§ **INSTRUCTIONS FOR THE TASK**:
Print every entry again, precisely as written.

· · ·

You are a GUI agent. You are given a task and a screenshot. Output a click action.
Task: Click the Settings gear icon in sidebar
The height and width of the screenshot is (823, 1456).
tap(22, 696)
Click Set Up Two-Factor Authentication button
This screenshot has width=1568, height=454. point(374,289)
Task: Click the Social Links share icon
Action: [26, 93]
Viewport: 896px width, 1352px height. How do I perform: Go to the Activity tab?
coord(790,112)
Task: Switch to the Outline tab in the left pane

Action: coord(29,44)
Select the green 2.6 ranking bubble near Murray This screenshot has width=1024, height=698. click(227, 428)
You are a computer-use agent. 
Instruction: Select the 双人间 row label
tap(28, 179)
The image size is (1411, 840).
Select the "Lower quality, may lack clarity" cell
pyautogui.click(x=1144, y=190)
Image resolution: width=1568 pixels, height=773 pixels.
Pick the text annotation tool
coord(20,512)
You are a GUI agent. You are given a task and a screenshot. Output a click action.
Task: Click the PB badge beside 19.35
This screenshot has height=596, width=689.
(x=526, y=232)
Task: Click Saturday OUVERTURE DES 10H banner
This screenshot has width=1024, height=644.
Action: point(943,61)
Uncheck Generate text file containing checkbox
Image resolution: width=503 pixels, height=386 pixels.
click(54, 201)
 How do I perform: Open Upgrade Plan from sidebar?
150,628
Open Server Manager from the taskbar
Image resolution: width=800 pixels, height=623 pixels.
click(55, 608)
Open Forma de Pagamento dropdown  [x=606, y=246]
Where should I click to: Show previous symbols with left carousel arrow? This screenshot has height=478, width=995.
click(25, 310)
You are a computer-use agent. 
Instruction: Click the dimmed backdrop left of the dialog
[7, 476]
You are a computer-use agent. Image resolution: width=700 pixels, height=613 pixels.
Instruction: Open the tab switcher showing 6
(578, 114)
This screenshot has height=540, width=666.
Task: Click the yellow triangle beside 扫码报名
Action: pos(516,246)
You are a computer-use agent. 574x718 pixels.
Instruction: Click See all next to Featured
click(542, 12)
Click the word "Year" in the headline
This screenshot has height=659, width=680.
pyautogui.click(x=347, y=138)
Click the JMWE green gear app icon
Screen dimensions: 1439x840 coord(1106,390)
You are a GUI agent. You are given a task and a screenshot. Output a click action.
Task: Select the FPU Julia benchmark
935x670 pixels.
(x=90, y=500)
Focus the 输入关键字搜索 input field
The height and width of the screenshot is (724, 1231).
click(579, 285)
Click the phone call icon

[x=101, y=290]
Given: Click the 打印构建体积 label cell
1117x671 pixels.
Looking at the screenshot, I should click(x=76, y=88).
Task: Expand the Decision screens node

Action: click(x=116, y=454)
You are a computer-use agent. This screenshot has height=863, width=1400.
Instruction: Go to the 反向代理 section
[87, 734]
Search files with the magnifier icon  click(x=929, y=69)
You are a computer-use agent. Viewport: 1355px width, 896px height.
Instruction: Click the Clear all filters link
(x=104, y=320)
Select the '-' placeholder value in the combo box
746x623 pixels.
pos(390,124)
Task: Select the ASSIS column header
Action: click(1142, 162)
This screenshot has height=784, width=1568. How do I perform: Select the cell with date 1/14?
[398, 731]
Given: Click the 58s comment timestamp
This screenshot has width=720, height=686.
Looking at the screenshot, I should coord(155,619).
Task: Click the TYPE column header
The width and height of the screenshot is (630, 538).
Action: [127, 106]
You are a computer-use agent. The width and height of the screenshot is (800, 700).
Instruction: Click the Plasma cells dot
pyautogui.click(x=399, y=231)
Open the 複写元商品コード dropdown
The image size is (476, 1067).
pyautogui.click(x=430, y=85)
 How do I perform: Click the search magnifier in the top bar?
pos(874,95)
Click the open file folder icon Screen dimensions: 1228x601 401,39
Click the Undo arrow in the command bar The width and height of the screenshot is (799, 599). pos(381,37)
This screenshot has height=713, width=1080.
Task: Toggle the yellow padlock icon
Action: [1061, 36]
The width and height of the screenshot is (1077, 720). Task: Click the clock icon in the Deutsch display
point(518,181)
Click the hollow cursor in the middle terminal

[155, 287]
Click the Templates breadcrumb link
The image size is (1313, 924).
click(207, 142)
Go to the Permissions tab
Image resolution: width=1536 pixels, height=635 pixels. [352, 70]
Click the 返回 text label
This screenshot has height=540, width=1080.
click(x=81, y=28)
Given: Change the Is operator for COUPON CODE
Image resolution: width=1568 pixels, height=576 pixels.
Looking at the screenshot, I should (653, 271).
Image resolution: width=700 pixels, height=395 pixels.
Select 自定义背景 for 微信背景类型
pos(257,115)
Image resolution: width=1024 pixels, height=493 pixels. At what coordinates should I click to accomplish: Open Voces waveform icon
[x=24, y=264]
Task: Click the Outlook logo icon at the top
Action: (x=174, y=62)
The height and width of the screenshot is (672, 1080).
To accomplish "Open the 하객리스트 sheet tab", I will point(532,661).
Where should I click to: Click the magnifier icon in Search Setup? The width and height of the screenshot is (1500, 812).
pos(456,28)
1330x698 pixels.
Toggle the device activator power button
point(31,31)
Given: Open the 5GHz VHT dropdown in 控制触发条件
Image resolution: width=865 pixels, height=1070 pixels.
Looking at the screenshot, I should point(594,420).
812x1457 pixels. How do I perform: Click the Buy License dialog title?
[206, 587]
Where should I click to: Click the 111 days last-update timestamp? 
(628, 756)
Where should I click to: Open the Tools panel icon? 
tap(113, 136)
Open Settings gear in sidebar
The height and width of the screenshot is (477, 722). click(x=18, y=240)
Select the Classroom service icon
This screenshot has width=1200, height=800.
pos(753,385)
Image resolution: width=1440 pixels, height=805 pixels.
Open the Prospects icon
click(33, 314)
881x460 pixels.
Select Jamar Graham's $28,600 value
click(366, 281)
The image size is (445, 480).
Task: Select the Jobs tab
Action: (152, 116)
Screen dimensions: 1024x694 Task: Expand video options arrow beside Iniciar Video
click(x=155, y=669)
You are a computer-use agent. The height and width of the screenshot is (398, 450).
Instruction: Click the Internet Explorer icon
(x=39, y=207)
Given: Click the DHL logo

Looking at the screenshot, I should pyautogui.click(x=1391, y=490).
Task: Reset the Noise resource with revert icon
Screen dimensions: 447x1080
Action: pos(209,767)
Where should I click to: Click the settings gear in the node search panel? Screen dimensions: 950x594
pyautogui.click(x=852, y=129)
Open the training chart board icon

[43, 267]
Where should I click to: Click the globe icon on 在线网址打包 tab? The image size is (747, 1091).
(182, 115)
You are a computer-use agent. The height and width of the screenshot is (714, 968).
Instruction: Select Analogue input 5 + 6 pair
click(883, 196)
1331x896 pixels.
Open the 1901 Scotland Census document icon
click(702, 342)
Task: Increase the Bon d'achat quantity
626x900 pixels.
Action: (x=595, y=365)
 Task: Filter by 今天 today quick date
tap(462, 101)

· · ·

§ **REPLY**:
You are a GUI agent. You are given a task and a screenshot. Output a click action.
Task: Click the Settings gear icon in sidebar
The height and width of the screenshot is (823, 1456).
tap(22, 696)
Click Set Up Two-Factor Authentication button
This screenshot has width=1568, height=454. point(374,289)
Task: Click the Social Links share icon
Action: [26, 93]
Viewport: 896px width, 1352px height. How do I perform: Go to the Activity tab?
coord(790,112)
Task: Switch to the Outline tab in the left pane

Action: coord(29,44)
Select the green 2.6 ranking bubble near Murray This screenshot has width=1024, height=698. click(227, 428)
You are a computer-use agent. 
Instruction: Select the 双人间 row label
tap(28, 179)
The image size is (1411, 840).
Select the "Lower quality, may lack clarity" cell
pyautogui.click(x=1144, y=190)
Image resolution: width=1568 pixels, height=773 pixels.
Pick the text annotation tool
coord(20,512)
You are a GUI agent. You are given a task and a screenshot. Output a click action.
Task: Click the PB badge beside 19.35
This screenshot has height=596, width=689.
(x=526, y=232)
Task: Click Saturday OUVERTURE DES 10H banner
This screenshot has width=1024, height=644.
Action: point(943,61)
Uncheck Generate text file containing checkbox
Image resolution: width=503 pixels, height=386 pixels.
click(54, 201)
 How do I perform: Open Upgrade Plan from sidebar?
150,628
Open Server Manager from the taskbar
Image resolution: width=800 pixels, height=623 pixels.
click(55, 608)
Open Forma de Pagamento dropdown  [x=606, y=246]
Where should I click to: Show previous symbols with left carousel arrow? This screenshot has height=478, width=995.
click(25, 310)
You are a computer-use agent. 
Instruction: Click the dimmed backdrop left of the dialog
[7, 476]
You are a computer-use agent. Image resolution: width=700 pixels, height=613 pixels.
Instruction: Open the tab switcher showing 6
(578, 114)
This screenshot has height=540, width=666.
Task: Click the yellow triangle beside 扫码报名
Action: pos(516,246)
You are a computer-use agent. 574x718 pixels.
Instruction: Click See all next to Featured
click(542, 12)
Click the word "Year" in the headline
This screenshot has height=659, width=680.
pyautogui.click(x=347, y=138)
Click the JMWE green gear app icon
Screen dimensions: 1439x840 coord(1106,390)
You are a GUI agent. You are given a task and a screenshot. Output a click action.
Task: Select the FPU Julia benchmark
935x670 pixels.
(x=90, y=500)
Focus the 输入关键字搜索 input field
The height and width of the screenshot is (724, 1231).
click(579, 285)
Click the phone call icon

[x=101, y=290]
Given: Click the 打印构建体积 label cell
1117x671 pixels.
Looking at the screenshot, I should click(x=76, y=88).
Task: Expand the Decision screens node

Action: click(x=116, y=454)
You are a computer-use agent. This screenshot has height=863, width=1400.
Instruction: Go to the 反向代理 section
[87, 734]
Search files with the magnifier icon  click(x=929, y=69)
You are a computer-use agent. Viewport: 1355px width, 896px height.
Instruction: Click the Clear all filters link
(x=104, y=320)
Select the '-' placeholder value in the combo box
746x623 pixels.
pos(390,124)
Task: Select the ASSIS column header
Action: click(1142, 162)
This screenshot has height=784, width=1568. How do I perform: Select the cell with date 1/14?
[398, 731]
Given: Click the 58s comment timestamp
This screenshot has width=720, height=686.
Looking at the screenshot, I should coord(155,619).
Task: Click the TYPE column header
The width and height of the screenshot is (630, 538).
Action: [127, 106]
You are a computer-use agent. The width and height of the screenshot is (800, 700).
Instruction: Click the Plasma cells dot
pyautogui.click(x=399, y=231)
Open the 複写元商品コード dropdown
The image size is (476, 1067).
pyautogui.click(x=430, y=85)
 How do I perform: Click the search magnifier in the top bar?
pos(874,95)
Click the open file folder icon Screen dimensions: 1228x601 401,39
Click the Undo arrow in the command bar The width and height of the screenshot is (799, 599). pos(381,37)
This screenshot has height=713, width=1080.
Task: Toggle the yellow padlock icon
Action: [1061, 36]
The width and height of the screenshot is (1077, 720). Task: Click the clock icon in the Deutsch display
point(518,181)
Click the hollow cursor in the middle terminal

[155, 287]
Click the Templates breadcrumb link
The image size is (1313, 924).
click(207, 142)
Go to the Permissions tab
Image resolution: width=1536 pixels, height=635 pixels. [352, 70]
Click the 返回 text label
This screenshot has height=540, width=1080.
click(x=81, y=28)
Given: Change the Is operator for COUPON CODE
Image resolution: width=1568 pixels, height=576 pixels.
Looking at the screenshot, I should (653, 271).
Image resolution: width=700 pixels, height=395 pixels.
Select 自定义背景 for 微信背景类型
pos(257,115)
Image resolution: width=1024 pixels, height=493 pixels. At what coordinates should I click to accomplish: Open Voces waveform icon
[x=24, y=264]
Task: Click the Outlook logo icon at the top
Action: (x=174, y=62)
The height and width of the screenshot is (672, 1080).
To accomplish "Open the 하객리스트 sheet tab", I will point(532,661).
Where should I click to: Click the magnifier icon in Search Setup? The width and height of the screenshot is (1500, 812).
pos(456,28)
1330x698 pixels.
Toggle the device activator power button
point(31,31)
Given: Open the 5GHz VHT dropdown in 控制触发条件
Image resolution: width=865 pixels, height=1070 pixels.
Looking at the screenshot, I should point(594,420).
812x1457 pixels. How do I perform: Click the Buy License dialog title?
[206, 587]
Where should I click to: Click the 111 days last-update timestamp? 
(628, 756)
Where should I click to: Open the Tools panel icon? 
tap(113, 136)
Open Settings gear in sidebar
The height and width of the screenshot is (477, 722). click(x=18, y=240)
Select the Classroom service icon
This screenshot has width=1200, height=800.
pos(753,385)
Image resolution: width=1440 pixels, height=805 pixels.
Open the Prospects icon
click(33, 314)
881x460 pixels.
Select Jamar Graham's $28,600 value
click(366, 281)
The image size is (445, 480).
Task: Select the Jobs tab
Action: (152, 116)
Screen dimensions: 1024x694 Task: Expand video options arrow beside Iniciar Video
click(x=155, y=669)
You are a computer-use agent. The height and width of the screenshot is (398, 450).
Instruction: Click the Internet Explorer icon
(x=39, y=207)
Given: Click the DHL logo

Looking at the screenshot, I should pyautogui.click(x=1391, y=490).
Task: Reset the Noise resource with revert icon
Screen dimensions: 447x1080
Action: pos(209,767)
Where should I click to: Click the settings gear in the node search panel? Screen dimensions: 950x594
pyautogui.click(x=852, y=129)
Open the training chart board icon

[43, 267]
Where should I click to: Click the globe icon on 在线网址打包 tab? The image size is (747, 1091).
(182, 115)
You are a computer-use agent. The height and width of the screenshot is (714, 968).
Instruction: Select Analogue input 5 + 6 pair
click(883, 196)
1331x896 pixels.
Open the 1901 Scotland Census document icon
click(702, 342)
Task: Increase the Bon d'achat quantity
626x900 pixels.
Action: (x=595, y=365)
 Task: Filter by 今天 today quick date
tap(462, 101)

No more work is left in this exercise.